I'm trying to assign a value to a struct member that is a pointer, but it gives "panic: runtime error: invalid memory address or nil pointer dereference" at runtime...
package main
import (
"fmt"
"strconv"
)
// Test
type stctTest struct {
blTest *bool
}
func main() {
var strctTest stctTest
*strctTest.blTest = false
fmt.Println("Test is " + strconv.FormatBool(*strctTest.blTest))
}
The runtime error seems to come from the assignment of the value with *strctTest.blTest = false , but why? How do I set it to false?
Why is it an error? Because a pointer only points. It doesn't create anything to point AT. You need to do that.
How to set it to false? This all depends on WHY you made it a pointer.
Is every copy of this supposed to point to the same bool? Then it should be allocated some space in a creation function.
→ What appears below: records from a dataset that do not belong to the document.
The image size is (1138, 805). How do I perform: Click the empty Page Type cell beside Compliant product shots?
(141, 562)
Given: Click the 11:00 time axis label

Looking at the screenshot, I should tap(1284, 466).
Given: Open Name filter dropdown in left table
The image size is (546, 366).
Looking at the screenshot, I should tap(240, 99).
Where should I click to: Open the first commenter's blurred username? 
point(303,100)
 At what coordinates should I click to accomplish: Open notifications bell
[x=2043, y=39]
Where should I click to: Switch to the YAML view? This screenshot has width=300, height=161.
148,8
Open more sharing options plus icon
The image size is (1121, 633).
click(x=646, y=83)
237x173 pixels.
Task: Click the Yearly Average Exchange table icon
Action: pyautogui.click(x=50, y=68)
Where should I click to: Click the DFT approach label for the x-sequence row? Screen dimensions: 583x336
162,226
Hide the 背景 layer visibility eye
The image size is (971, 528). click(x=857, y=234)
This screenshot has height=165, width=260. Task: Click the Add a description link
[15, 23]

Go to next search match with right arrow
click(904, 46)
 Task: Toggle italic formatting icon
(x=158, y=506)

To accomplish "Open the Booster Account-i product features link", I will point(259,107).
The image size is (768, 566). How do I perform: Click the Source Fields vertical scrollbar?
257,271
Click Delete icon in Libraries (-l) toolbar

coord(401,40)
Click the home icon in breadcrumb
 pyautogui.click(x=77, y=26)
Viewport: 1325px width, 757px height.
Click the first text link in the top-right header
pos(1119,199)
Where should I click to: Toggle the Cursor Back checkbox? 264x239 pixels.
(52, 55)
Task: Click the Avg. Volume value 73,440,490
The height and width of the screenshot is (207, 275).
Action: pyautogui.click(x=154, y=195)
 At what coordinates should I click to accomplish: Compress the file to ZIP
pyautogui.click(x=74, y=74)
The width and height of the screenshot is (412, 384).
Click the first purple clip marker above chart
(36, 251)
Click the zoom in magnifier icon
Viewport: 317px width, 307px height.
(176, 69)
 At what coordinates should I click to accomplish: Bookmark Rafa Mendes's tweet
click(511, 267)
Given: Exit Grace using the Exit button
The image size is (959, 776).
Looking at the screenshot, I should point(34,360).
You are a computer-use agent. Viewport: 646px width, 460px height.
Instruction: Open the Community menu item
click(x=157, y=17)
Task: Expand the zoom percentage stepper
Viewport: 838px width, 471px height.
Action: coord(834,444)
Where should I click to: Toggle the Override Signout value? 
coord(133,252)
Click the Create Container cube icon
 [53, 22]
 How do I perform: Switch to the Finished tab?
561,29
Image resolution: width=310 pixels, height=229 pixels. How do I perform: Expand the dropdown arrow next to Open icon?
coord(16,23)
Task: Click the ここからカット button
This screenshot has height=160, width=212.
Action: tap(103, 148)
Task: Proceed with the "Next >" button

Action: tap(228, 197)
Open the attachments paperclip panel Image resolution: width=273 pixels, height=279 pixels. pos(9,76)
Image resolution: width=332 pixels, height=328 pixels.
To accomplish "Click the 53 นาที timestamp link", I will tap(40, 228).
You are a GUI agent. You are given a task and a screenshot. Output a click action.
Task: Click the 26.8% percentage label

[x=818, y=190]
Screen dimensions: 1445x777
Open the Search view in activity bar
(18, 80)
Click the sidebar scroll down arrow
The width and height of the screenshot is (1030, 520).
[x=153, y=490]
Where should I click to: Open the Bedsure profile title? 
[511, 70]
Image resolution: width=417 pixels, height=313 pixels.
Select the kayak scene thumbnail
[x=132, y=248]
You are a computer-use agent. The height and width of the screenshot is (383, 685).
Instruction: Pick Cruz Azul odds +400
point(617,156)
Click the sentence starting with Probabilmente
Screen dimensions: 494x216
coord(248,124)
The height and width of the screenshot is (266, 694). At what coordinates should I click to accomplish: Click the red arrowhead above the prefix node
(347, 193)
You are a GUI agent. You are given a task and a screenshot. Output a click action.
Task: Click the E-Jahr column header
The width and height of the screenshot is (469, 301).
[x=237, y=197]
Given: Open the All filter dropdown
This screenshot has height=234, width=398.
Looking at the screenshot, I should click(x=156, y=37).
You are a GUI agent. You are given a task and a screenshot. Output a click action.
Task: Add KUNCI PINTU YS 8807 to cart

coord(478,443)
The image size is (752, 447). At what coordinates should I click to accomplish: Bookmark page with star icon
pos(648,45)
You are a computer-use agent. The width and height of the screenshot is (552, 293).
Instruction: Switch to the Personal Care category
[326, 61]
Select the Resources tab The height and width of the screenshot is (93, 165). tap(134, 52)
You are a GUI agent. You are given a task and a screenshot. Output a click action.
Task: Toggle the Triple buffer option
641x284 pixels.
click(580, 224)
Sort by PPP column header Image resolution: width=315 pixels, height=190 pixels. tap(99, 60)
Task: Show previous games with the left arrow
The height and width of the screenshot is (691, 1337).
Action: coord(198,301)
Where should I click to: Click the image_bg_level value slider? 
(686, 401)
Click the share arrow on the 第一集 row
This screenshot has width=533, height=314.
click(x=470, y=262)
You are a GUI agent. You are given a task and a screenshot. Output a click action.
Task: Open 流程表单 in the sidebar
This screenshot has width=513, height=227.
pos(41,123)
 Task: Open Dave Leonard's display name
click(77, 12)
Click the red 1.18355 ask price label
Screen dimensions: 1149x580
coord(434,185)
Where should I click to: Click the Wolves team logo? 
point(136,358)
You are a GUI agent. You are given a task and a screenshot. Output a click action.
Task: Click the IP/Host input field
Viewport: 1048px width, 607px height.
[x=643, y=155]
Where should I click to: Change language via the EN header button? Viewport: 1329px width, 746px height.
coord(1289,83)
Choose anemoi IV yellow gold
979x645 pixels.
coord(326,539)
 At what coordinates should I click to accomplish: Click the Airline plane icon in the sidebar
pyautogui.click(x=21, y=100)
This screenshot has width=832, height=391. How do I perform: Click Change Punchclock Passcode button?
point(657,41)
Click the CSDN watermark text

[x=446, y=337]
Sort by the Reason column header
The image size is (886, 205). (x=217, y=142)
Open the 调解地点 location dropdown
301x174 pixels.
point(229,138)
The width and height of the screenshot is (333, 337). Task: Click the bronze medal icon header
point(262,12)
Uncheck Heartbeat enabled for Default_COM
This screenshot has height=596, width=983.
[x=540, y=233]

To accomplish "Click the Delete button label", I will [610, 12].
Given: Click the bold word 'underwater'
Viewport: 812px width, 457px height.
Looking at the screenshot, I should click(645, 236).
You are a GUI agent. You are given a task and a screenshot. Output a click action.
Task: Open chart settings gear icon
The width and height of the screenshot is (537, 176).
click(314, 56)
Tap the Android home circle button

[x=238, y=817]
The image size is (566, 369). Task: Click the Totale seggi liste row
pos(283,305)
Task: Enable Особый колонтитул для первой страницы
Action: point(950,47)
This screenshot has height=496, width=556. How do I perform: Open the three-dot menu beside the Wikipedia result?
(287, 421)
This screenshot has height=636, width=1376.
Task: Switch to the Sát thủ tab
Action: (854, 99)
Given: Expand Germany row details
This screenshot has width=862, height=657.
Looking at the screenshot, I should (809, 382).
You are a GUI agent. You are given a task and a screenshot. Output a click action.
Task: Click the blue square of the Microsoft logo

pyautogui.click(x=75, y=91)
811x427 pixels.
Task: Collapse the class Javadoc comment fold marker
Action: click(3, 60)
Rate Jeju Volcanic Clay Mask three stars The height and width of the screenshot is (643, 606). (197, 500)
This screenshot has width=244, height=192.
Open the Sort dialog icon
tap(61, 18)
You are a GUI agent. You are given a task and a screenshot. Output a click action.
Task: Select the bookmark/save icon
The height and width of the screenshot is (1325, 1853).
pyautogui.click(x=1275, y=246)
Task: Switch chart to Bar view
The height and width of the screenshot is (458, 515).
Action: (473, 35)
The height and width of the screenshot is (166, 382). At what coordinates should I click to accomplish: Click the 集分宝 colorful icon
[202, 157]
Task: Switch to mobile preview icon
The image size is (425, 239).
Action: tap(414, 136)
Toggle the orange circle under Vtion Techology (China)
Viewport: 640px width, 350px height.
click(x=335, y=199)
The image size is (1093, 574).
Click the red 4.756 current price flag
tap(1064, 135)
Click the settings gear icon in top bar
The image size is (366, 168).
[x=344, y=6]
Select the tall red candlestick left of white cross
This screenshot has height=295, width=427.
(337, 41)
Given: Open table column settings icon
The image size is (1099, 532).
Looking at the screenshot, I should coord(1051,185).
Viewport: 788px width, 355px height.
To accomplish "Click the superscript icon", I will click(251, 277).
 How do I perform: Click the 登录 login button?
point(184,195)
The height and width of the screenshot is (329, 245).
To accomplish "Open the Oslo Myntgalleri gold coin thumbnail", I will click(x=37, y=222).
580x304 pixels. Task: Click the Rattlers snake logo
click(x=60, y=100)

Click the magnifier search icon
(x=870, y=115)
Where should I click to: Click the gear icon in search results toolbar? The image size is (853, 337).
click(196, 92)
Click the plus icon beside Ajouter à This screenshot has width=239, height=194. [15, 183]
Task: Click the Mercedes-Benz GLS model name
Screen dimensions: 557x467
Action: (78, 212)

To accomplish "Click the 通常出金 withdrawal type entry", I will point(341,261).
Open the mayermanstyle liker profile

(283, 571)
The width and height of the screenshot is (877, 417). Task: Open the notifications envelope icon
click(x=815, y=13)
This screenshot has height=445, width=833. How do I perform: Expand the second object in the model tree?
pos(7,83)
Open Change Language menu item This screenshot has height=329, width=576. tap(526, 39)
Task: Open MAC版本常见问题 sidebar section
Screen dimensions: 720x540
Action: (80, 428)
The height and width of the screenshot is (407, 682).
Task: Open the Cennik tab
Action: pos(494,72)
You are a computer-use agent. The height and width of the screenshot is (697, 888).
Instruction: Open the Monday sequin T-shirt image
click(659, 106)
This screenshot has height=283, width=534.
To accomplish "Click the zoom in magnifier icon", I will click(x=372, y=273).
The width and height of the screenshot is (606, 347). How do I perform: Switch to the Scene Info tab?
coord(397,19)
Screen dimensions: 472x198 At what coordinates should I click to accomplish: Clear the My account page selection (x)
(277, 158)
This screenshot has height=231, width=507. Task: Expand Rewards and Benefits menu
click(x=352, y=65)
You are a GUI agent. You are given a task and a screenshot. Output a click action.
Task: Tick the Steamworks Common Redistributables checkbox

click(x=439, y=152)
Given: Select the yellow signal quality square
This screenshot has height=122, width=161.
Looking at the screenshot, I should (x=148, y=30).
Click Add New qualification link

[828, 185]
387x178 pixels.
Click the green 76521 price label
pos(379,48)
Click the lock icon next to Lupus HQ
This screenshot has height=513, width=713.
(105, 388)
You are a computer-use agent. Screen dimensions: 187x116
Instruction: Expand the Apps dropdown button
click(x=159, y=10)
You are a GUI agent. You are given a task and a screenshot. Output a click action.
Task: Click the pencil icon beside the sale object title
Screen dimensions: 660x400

func NewStruct() *strctTest {
bl := true
return &strctTest{
blTest: &bl,
}
}
Is the user supposed to point it at a boolean of his own? Then it should be set manually when creating the object.
func main() {
myBool := false
stctTest := strctTest{
blTest: &myBool
}
fmt.Println("Test is " + strconv.FormatBool(*strctTest.blTest))
}
Another way you can think of it is the zero value of a boolean is false.
This is not as clear but another way to do it.
https://play.golang.org/p/REbnJumcFi
I would recommend a New()
func that returns a reference to a initialized struct type.